→ **Page extract**
+++

Plus with Redbox the DVDs are real DVDs so there is ZERO waste with renting from Redbox.

Good luck Flexplay. Looks to me like you are going downhill from the start.

1728.5.2008 13:59

Your mission, should you decide to accept it, is to rip this DVD before it self-destructs in 48 hours...

Quote:
Flexplay has reportedly lowered prices
Some of you seem to have overlooked that part... It's not going to be $7. (I'm not saying that a lower price will make any difference.)

183.6.2008 9:37

I agree Ryu77, where have they been for the last few years? They are competing against brick and mortar rental stores that can't compete with the three worst competitors see below.

The dye is either more photo sensitive than the normal dye or maybe the plastic clouds with O2 or moisture. If you leave a normal burned DVD in the sun upside down they go bad quickly.

They need to be charging $1.
Red Box @ $1/night
Blockbuster Total Access @ $1.13/3 nights 3-per+1 in store ($18/m)
Netflix @ $1.70/ 2 nights 3-per ($20/m)

With BB and NF you can hold 2 for 2 days and hold one per over a few days and still get your 3-per week. BB allows one store rental per week with the 3-per which can be held for a week.
Red box’s are in supermarkets so you do not even have to go out of your way.

+++

→ **Material supplied**
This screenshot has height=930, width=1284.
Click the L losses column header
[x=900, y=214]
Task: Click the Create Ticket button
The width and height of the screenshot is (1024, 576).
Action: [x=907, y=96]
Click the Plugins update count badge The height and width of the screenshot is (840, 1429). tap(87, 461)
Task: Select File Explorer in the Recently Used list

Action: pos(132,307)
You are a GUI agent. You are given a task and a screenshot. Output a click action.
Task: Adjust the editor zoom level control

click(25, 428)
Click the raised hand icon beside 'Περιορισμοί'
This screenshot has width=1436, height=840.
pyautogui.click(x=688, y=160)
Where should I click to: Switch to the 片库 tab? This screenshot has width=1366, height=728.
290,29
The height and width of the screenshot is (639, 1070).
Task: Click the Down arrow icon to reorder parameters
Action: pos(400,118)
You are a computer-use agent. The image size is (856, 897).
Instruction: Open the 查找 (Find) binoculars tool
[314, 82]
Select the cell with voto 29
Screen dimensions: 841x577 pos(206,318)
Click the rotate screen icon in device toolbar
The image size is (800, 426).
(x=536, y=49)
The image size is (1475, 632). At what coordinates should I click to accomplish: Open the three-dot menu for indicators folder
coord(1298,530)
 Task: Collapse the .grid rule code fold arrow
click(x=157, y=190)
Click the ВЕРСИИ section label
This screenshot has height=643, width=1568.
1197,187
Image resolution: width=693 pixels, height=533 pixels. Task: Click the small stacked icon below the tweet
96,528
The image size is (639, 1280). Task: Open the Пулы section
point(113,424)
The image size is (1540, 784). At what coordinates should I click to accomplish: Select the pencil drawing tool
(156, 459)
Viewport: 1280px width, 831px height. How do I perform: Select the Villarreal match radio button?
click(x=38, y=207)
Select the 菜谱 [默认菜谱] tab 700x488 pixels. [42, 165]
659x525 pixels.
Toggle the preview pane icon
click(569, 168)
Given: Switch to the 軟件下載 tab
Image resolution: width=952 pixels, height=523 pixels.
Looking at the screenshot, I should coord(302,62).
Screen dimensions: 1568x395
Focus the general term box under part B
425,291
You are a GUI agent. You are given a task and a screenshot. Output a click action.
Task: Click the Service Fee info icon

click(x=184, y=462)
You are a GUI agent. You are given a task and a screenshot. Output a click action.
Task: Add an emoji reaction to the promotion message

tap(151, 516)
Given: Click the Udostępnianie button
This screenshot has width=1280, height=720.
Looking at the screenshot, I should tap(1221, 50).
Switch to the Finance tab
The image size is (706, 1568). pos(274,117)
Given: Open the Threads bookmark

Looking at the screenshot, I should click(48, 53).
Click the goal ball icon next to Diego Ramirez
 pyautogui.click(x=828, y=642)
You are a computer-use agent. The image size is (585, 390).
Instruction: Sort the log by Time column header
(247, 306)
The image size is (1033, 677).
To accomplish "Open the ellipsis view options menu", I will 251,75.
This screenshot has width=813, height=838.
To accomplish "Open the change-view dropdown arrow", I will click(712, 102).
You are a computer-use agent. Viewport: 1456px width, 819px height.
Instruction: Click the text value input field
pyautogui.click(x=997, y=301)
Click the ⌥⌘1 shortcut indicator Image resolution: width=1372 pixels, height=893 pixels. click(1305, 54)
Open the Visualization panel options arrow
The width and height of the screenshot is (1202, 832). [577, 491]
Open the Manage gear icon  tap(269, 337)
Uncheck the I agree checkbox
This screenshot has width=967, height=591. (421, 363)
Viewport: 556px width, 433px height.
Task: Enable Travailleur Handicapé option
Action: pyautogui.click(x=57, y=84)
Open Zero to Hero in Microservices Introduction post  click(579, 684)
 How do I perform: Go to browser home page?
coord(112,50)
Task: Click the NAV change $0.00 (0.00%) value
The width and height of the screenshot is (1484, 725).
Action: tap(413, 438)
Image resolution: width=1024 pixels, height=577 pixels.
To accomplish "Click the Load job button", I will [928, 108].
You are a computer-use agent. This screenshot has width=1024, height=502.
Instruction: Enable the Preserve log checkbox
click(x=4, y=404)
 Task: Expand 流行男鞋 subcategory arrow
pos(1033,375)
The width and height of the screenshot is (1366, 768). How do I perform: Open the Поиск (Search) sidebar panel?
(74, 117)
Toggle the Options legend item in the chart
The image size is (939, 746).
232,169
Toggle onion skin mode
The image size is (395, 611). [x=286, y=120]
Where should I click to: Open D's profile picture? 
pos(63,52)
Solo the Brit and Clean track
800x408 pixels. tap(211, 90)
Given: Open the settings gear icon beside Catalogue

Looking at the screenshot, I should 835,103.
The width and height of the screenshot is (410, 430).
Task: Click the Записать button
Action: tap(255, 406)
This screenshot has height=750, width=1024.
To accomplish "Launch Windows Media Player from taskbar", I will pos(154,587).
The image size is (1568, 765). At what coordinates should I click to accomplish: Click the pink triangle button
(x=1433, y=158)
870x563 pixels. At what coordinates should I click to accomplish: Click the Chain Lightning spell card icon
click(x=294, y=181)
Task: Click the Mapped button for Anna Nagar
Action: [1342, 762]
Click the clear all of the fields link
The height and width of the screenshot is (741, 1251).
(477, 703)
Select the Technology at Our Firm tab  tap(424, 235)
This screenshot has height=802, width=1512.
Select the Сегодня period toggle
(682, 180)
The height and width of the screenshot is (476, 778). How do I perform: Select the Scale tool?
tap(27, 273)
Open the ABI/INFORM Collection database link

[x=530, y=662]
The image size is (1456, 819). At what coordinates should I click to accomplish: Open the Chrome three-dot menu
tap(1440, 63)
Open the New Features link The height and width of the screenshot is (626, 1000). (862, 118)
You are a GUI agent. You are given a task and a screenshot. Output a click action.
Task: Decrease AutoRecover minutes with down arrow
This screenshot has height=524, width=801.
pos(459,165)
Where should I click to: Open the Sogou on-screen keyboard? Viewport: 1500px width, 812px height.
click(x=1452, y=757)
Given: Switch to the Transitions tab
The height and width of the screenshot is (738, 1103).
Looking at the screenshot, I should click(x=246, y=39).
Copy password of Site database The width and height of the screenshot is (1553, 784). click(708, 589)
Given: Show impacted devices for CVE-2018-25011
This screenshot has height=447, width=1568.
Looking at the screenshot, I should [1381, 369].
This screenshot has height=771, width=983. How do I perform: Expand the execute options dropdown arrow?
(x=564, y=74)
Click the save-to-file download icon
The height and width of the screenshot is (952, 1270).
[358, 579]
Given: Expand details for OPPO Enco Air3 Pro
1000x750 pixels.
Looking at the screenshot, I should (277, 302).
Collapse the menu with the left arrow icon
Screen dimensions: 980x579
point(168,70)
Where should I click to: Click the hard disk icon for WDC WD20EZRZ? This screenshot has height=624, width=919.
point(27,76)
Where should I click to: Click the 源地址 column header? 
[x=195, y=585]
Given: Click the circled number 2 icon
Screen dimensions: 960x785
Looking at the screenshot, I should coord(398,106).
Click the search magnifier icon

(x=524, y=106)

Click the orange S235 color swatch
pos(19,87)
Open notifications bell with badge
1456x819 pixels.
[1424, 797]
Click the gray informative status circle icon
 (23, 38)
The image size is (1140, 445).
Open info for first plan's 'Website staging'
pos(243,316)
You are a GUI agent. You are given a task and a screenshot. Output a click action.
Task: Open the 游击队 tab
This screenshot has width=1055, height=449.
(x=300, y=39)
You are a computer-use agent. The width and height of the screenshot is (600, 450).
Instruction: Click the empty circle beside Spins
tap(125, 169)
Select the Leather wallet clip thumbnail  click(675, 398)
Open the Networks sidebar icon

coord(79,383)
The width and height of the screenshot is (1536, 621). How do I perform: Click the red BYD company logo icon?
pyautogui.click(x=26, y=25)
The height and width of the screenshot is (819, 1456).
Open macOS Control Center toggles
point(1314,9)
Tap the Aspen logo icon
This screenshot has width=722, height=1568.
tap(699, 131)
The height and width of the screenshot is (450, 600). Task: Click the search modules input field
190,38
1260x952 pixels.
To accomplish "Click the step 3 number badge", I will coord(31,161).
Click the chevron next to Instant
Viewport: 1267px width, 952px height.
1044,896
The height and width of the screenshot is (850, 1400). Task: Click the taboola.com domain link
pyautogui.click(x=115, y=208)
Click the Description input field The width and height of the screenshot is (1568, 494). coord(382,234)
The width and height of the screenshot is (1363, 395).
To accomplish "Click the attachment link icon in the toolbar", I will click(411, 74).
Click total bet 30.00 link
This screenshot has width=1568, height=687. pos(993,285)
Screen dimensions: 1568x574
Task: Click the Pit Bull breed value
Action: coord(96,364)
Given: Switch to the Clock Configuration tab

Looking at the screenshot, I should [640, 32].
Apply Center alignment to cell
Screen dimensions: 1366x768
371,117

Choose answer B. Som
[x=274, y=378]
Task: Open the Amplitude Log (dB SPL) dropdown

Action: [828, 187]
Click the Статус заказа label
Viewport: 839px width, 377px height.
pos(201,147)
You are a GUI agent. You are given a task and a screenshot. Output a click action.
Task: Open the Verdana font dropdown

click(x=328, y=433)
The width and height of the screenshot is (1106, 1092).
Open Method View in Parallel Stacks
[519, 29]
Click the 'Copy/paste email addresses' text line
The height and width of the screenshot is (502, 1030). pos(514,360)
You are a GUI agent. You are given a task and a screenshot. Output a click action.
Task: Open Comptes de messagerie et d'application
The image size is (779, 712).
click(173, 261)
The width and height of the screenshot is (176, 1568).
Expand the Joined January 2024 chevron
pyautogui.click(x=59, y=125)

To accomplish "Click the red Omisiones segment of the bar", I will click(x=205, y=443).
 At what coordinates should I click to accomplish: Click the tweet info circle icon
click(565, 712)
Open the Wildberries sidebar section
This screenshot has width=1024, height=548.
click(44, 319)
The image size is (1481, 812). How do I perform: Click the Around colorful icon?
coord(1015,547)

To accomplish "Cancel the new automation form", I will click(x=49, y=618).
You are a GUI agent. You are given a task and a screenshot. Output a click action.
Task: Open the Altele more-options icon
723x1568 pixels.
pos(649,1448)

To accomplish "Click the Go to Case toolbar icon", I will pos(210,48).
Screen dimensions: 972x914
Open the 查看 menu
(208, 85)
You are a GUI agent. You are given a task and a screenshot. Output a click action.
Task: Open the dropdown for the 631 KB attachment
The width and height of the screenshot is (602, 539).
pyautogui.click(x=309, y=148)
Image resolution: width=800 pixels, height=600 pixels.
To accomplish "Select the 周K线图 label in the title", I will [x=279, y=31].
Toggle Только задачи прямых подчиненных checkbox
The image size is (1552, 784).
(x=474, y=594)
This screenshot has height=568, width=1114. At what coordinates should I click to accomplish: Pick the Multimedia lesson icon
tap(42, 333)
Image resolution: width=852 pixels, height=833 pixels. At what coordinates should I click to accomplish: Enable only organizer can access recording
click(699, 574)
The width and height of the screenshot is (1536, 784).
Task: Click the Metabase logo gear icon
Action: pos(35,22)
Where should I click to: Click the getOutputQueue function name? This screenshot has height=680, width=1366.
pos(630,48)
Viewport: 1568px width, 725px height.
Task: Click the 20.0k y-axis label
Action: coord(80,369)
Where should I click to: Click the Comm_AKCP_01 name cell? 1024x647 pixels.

+++

→ **To do**
1/ From the DVD rental discussion, pull out the passage starting at "They need to" and ending at "nights 3-per ($20/m)", word for word.
2/ Answer these from the DVD rental discussion:
(a) In the post about ripping the DVD, how many hours does it take to self-destruct?
(b) What per-night price is listed for Red Box?
(c) Where are Red Box's found, according to the last line?

→ **Outputs for the tasks**
1/
They need to be charging $1.
Red Box @ $1/night
Blockbuster Total Access @ $1.13/3 nights 3-per+1 in store ($18/m)
Netflix @ $1.70/ 2 nights 3-per ($20/m)

2/
(a) 48 hours
(b) $1 per night
(c) In supermarkets